HEASARC data are now on AWS and registered in their Open Data Registry. HEASARC is building a next-generation platform that will be like HEASARC@SciServer but running in AWS, but in the mean time, the data are already available. Below we show in a tutorial notebook how to do this in Python. These locations could then be used with cloud-compatible client software such as Astropy-affiliated packages Astroquery and PyVO to provide seamless access to data access in the cloud. Our Xamin data portal offers results in various formats including a list of cloud URIs.
NASA Astrophysics including HEASARC are building cloud analysis capabilities with the Fornax Initiative. See details ....
Pythonic Data Access Tutorial
For a quick tutorial on accessing HEASARC or LAMBDA data in the cloud using Python, we have prepared a Python notebook that you can download, or view it rendered as HTML.
Some software, such as Astropy's FITS IO routines can read data directly from the S3 bucket, including with options to read only a subset of a FITS file. Tools like HEASoft based on cfitsio can also read any file out of a URL. See below.
Note that some HEASoft tools that rely on knowing the directory structure of an input dataset might require you to copy the data out of the S3 object store and into a file system it can access.
Direct Bucket Access
These data can currently be accessed by using the HEASARC or LAMBDA web tools to browse the archive and retrieve a list of observations or files to download, or by doing the same with one of our APIs. (See our archive pages for the HEASARC options or the LAMBDA data portal.) If the given tool does not return cloud URIs, they can be inferred from the on premises URL. Simply replace the beginning of the traditional access URL with the AWS S3 bucket address. For example, a Chandra image located at
http://heasarc.gsfc.nasa.gov/FTP/chandra/data/byobsid/5/4475/primary/acisf04475N004_full_img2.fits.gz
can also be found at
s3://nasa-heasarc/chandra/data/byobsid/5/4475/primary/acisf04475N004_full_img2.fits.gz
or
http://nasa-heasarc.s3.amazonaws.com/chandra/data/byobsid/5/4475/primary/acisf04475N004_full_img2.fits.gz
For LAMBDA data, similar URLs can be turned into URIs starting with "s3://nasa-lambda/". Note that for WMAP, there is one small change to the path from "map" to "wmap" to clarify that it's the mission name.

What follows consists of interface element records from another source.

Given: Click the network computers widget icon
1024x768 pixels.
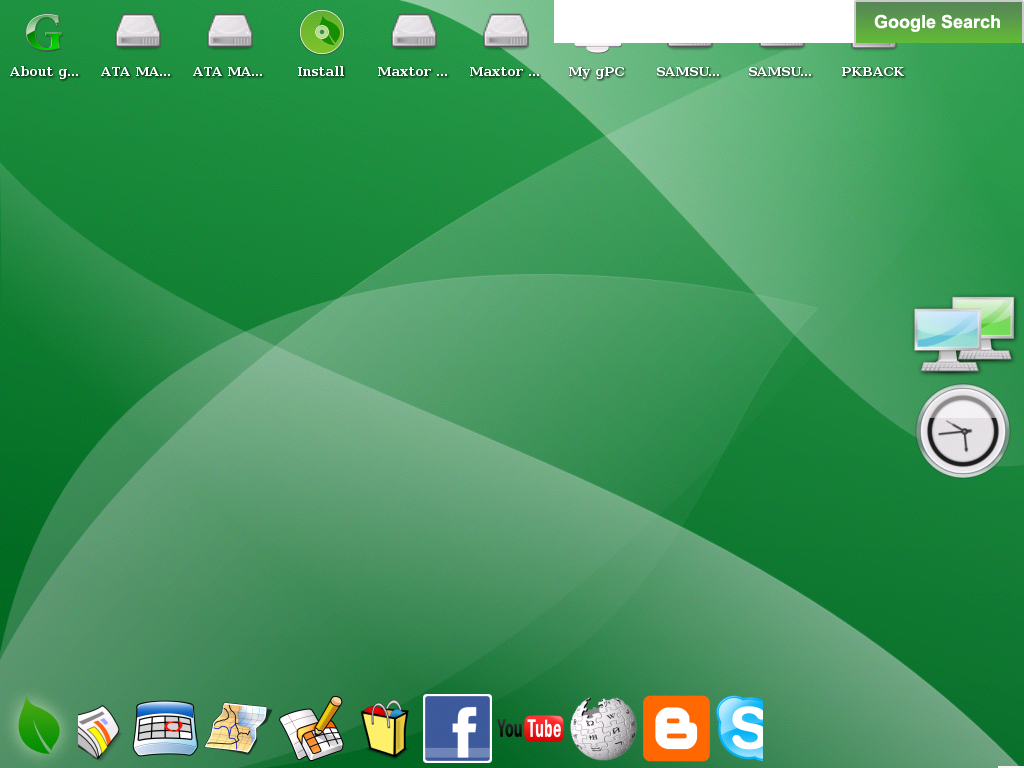Looking at the screenshot, I should 963,334.
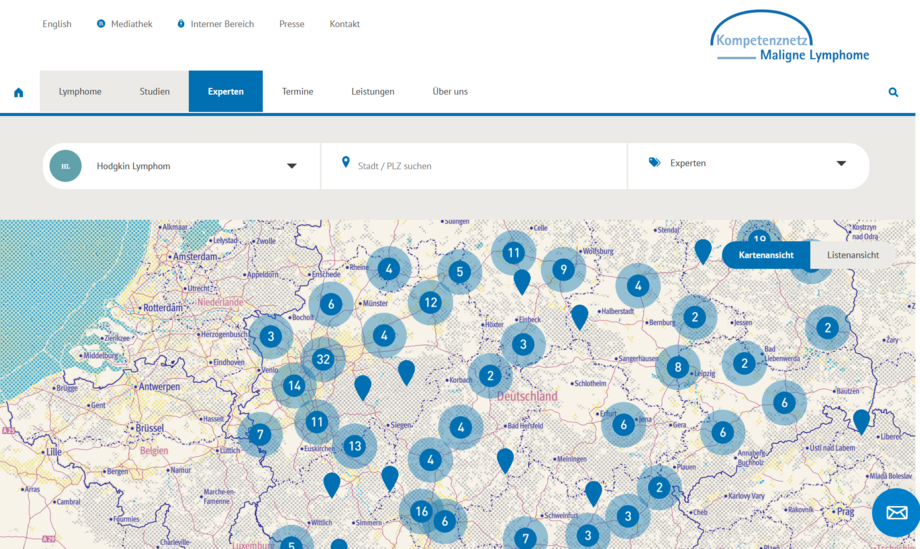Click the map cluster marker showing 9

pos(564,269)
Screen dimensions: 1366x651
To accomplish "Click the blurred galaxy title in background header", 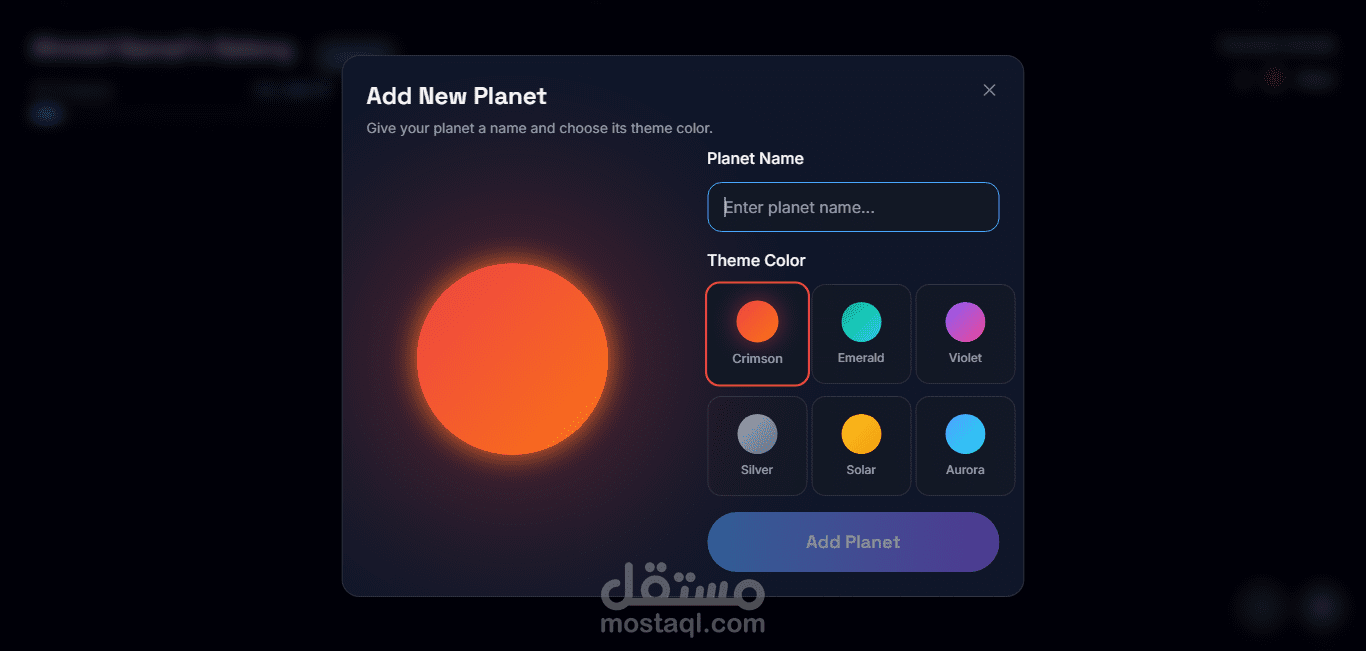I will 162,48.
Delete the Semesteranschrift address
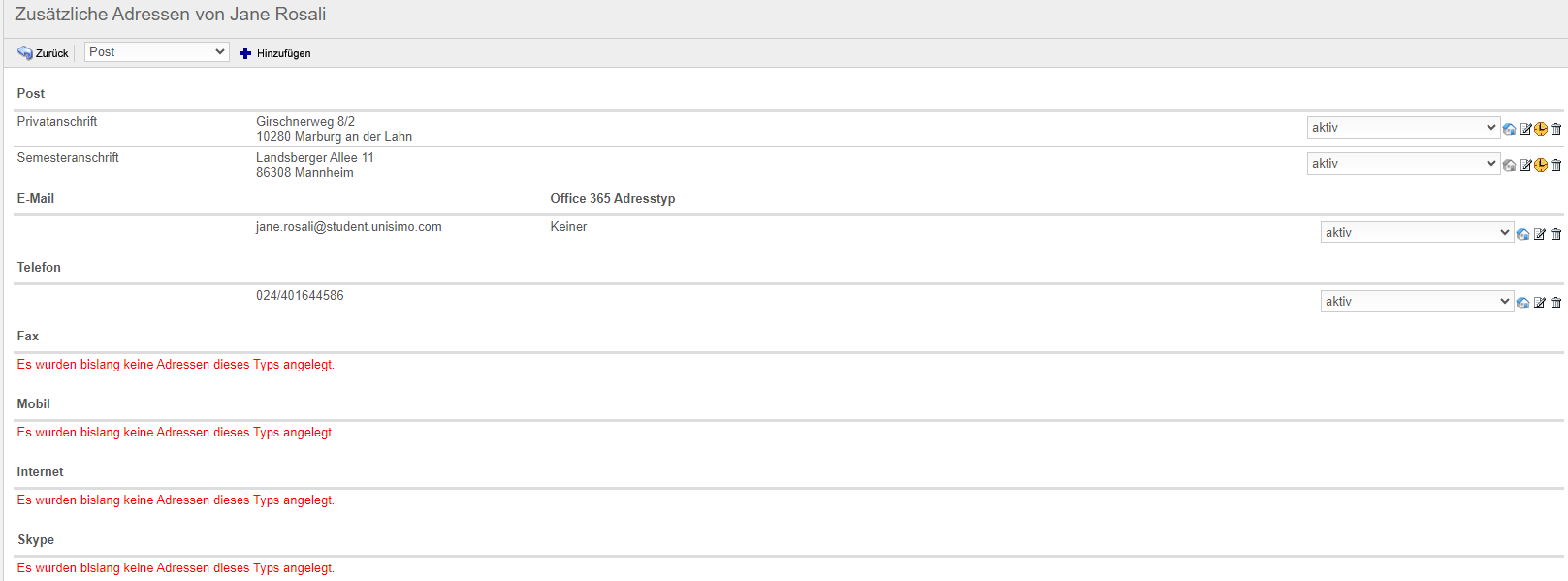Image resolution: width=1568 pixels, height=581 pixels. click(x=1556, y=165)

I.e.,
http://lambda.gsfc.nasa.gov/data/map/dr5/skymaps/9yr/smoothed/wmap_band_smth_iqumap_r9_9yr_K_v5.fits
can also be found at
s3://nasa-lambda/wmap/dr5/skymaps/9yr/smoothed/wmap_band_smth_iqumap_r9_9yr_K_v5.fits
or
http://nasa-lambda.s3.amazonaws.com/wmap/dr5/skymaps/9yr/smoothed/wmap_band_smth_iqumap_r9_9yr_K_v5.fits
Thanks to Amazon's Open Data project, these data are free to access from anywhere, not subject to cloud data egress costs. As described on HEASARC's data policy web page, these data are available freely for your use.
Datasets
The datasets currently available include:
- High-energy astrophysics datasets
- Ariel5
- ASCA
- BBXRT
- Chandra
- Compton
- Copernicus
- COS-B
- DXS
- EXOSAT
- Fermi (subset)
- Ginga
- HaloSat
- HEAO-1
- Hitomi
- IXPE
- Nicer
- NuSTAR
- OSO-8
- ROSAT
- SAS-2
- BeppoSAX
- Suzaku
- Swift
- VELA 5B
- WASS
- XQC
- Rossi XTE
- XMM-Newton
- CMB datasets
- WMAP
- COBE
Please also see the HEASARC and LAMBDA entries in the AWS Open Data Registry.
Caveats
Some selection of datasets has been made to avoid putting into the cloud data that we don't believe will
be useful to access this way, such as older mission data in non-standard file formats. We will also keep
the nasa-heasarc
bucket in sync with the on-prem archive on a best efforts basis for the
ongoing missions. Therefore the most recent data products may only be available from the HEASARC on-prem
archive for a few days until the next sync.